Screen grounding examples:
= = = = =
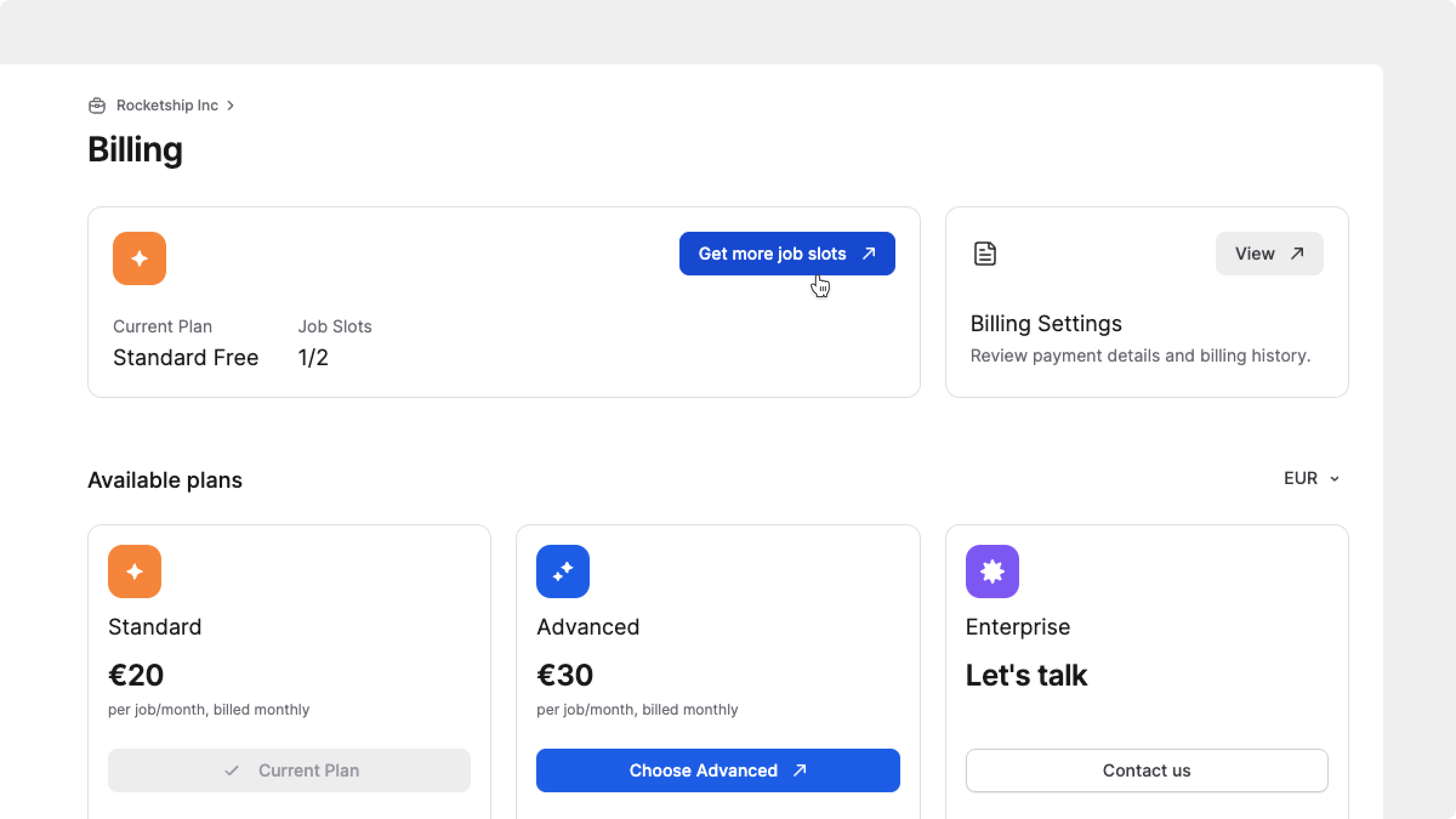The width and height of the screenshot is (1456, 819).
Task: Click arrow icon on Get more job slots
Action: (869, 253)
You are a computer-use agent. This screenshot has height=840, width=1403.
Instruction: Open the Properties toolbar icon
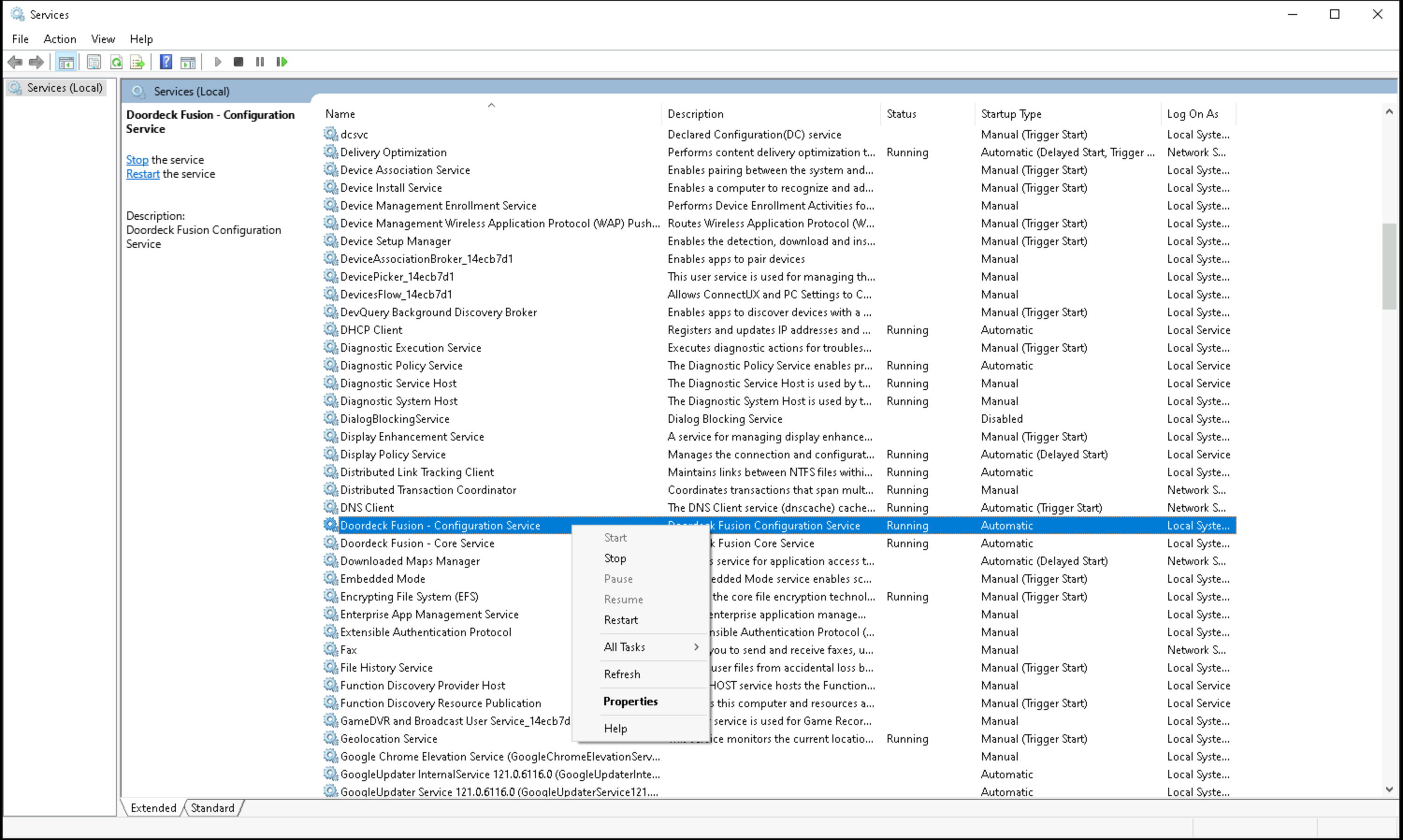tap(94, 62)
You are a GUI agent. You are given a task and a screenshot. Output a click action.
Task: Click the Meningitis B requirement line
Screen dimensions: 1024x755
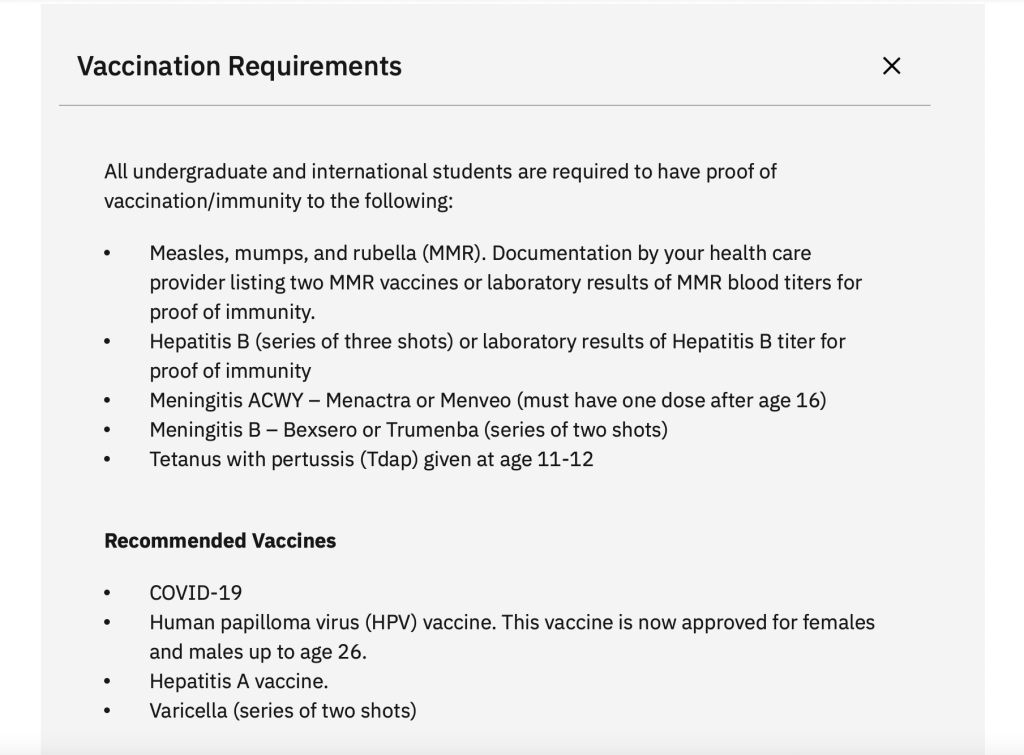(408, 430)
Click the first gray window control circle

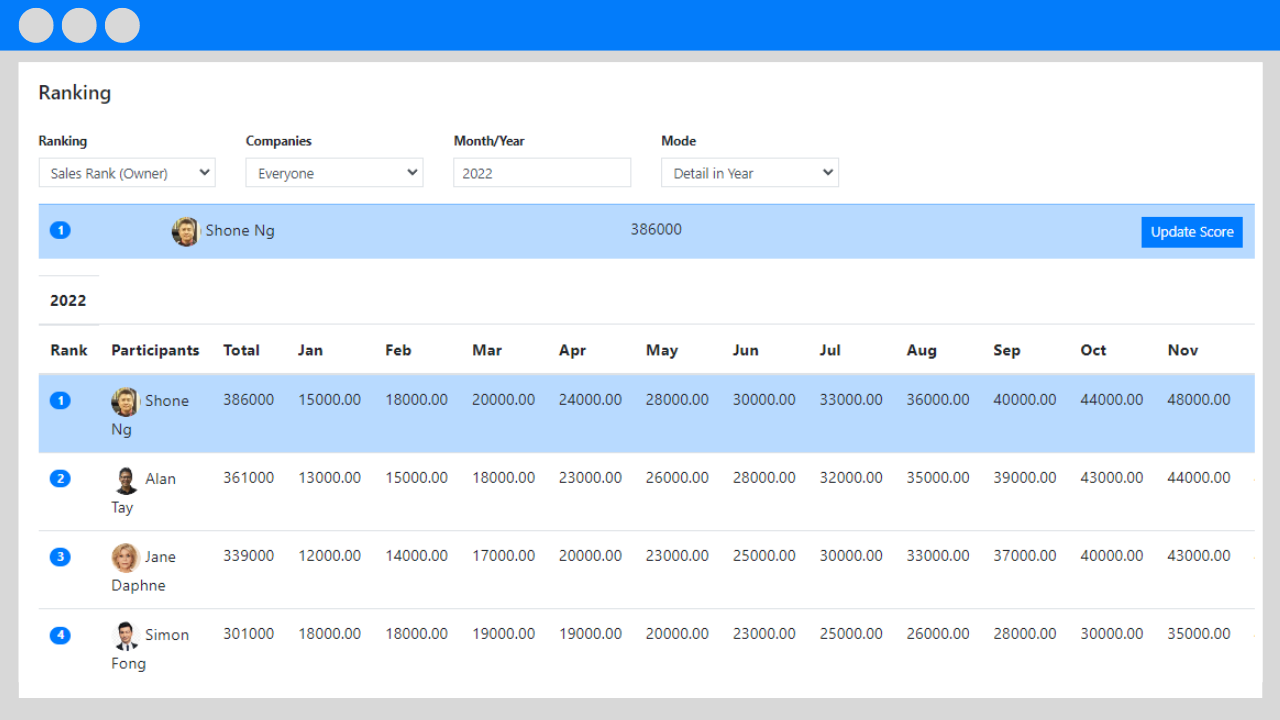click(x=36, y=25)
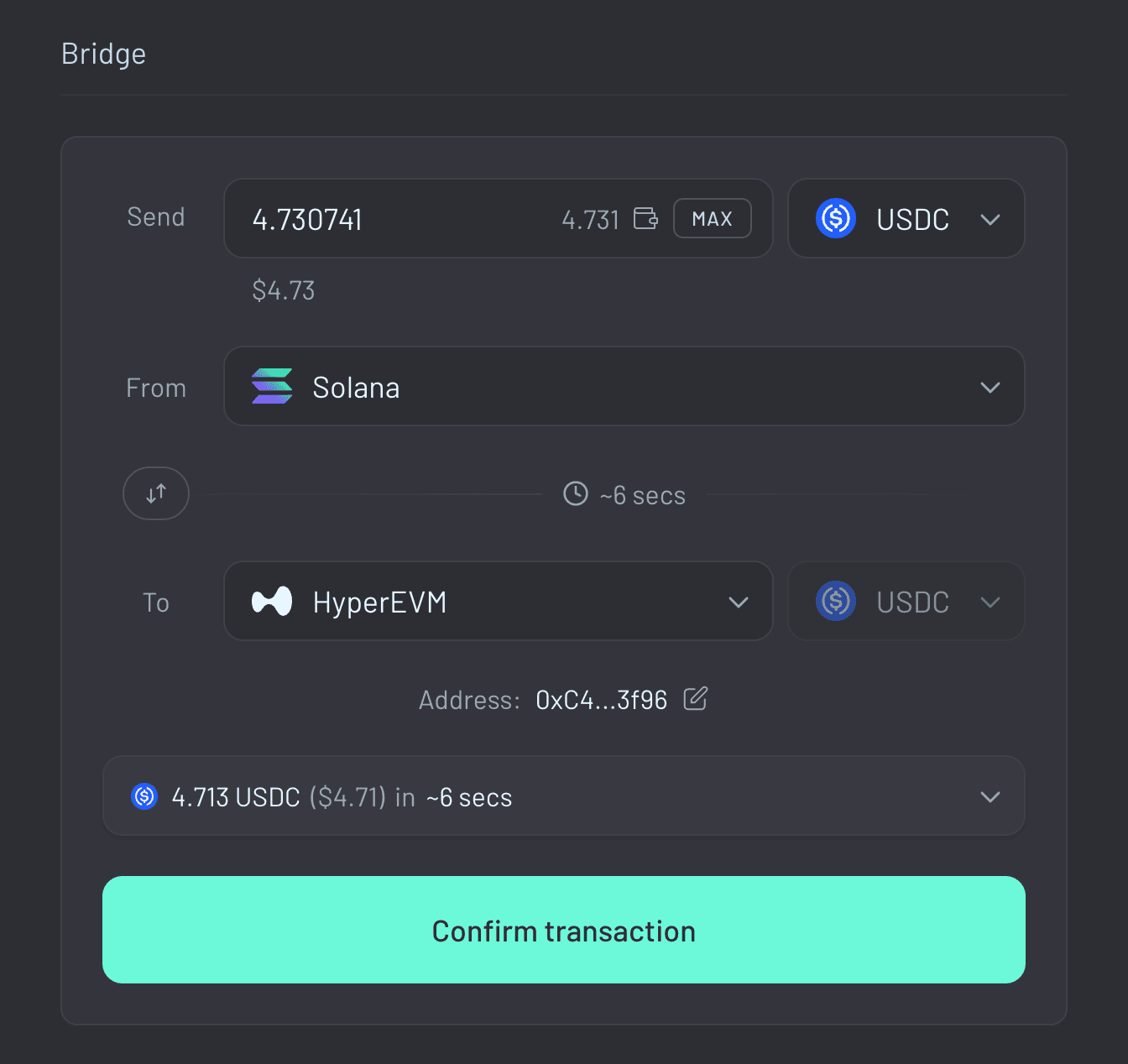Screen dimensions: 1128x1064
Task: Click the USDC coin icon in Send row
Action: 836,218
= = = = =
WRITTEN INSTRUCTION: Find every line in the material above that contains the word "agent", and copy each of those lines in full.

THE RESPONSE:
You are a computer-use agent. This screenshot has height=840, width=1403.
You are a GUI agent. You are given a task and a screenshot. Output a click action.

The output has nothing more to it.